In this talk I will describe my journey to realizing how anthropological methods are so precisely relevant to cybersecurity research, and discuss my past ten years' research in computer network defense cast through this lens. Anthropology is a social science well known for its rigorous "fieldwork" in which researchers spend substantial amounts of time living/working together with the subjects of study, as "participant observers" who participate in the daily lives and challenges of those they study, giving them a more empathic perspective understanding of their views, practices, and challenges. I will use some examples in my past research to explain why this fieldwork is crucial and could be a very effective method to extract the "tacit knowledge" embodied in the practices of cybersecurity practitioners. Joining the "community of practice" will enable researchers to access the tacit knowledge, make it explicit, subject it to systematic analysis and modeling, and yield algorithms that execute the knowledge in an automated fashion. I will also talk about our very preliminary anthropological fieldwork at Kansas State University campus network's IT security team, and the observations we have obtained so far.

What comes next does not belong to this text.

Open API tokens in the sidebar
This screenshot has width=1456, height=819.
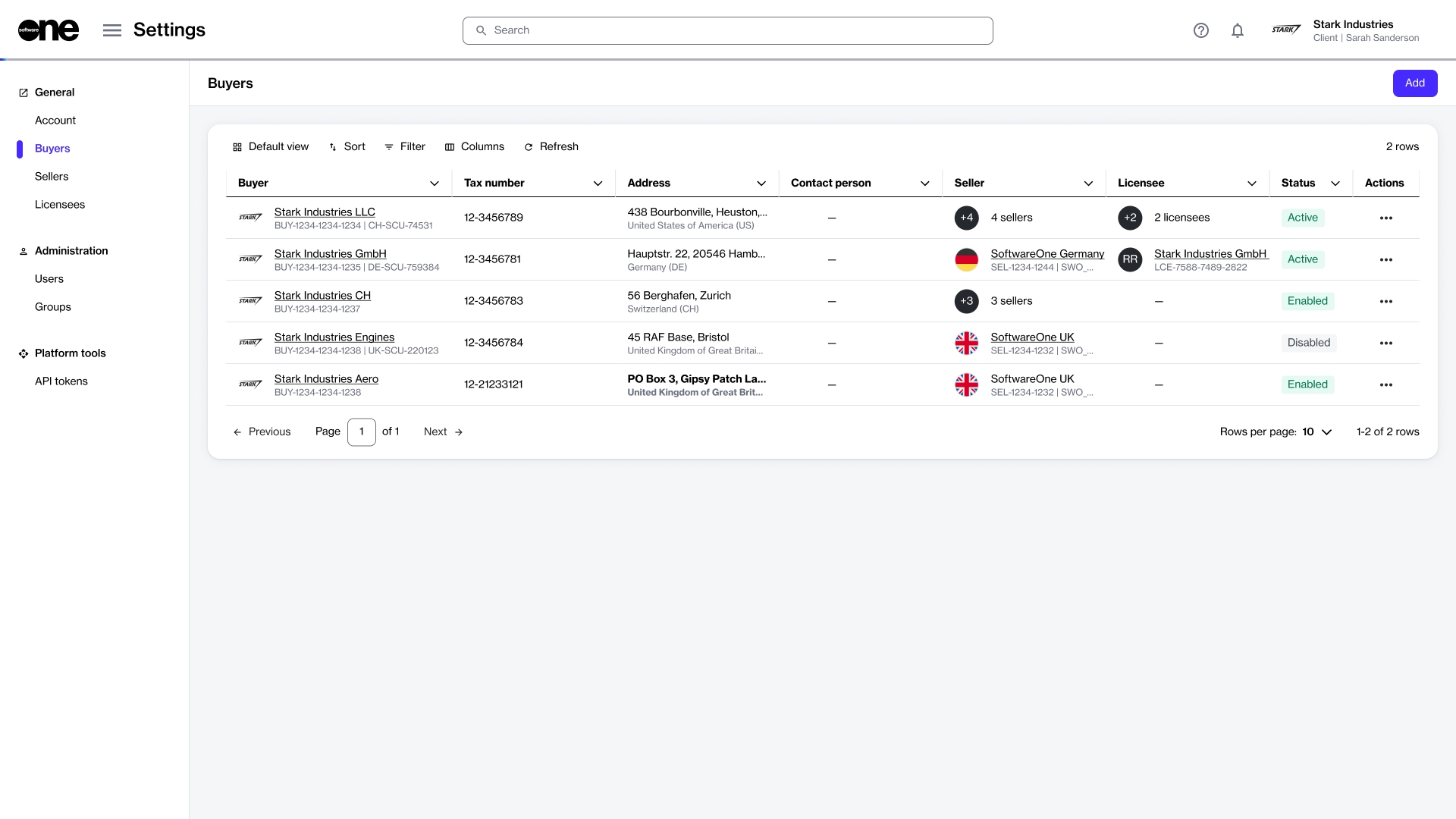tap(61, 381)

Dr. Xinming (Simon) Ou is associate professor of Computer Science at Kansas State University. He received his PhD from Princeton University in 2005. Before joining Kansas State University in 2006, he was a post-doctoral research associate at Purdue University's Center for Education and Research in Information Assurance and Security (CERIAS), and a research associate at Idaho National Laboratory (INL). Dr. Ou's research is primarily in enterprise network security defense, with a focus on attack graphs, security configuration management, intrusion analysis, and security metrics for enterprise networks. Dr. Ou directs research for the Argus cybersecurity research group at Kansas State University. He leads the MulVAL attack graph project, which has been used by INL on critical infrastructure protection, by Defence Research and Development Canada -- Ottawa (DRDC-Ottawa) and NATO on a number of computer network defense projects, and by researchers from numerous academic institutions. Dr. Ou's research has been funded by National Science Foundation, Department of Energy, Department of Defense, National Institute of Standards and Technology (NIST), HP Labs, and Rockwell Collins. He is a recipient of 2010 NSF Faculty Early Career Development (CAREER) Award, and three-time winner of HP Labs Innovation Research Program (IRP) award.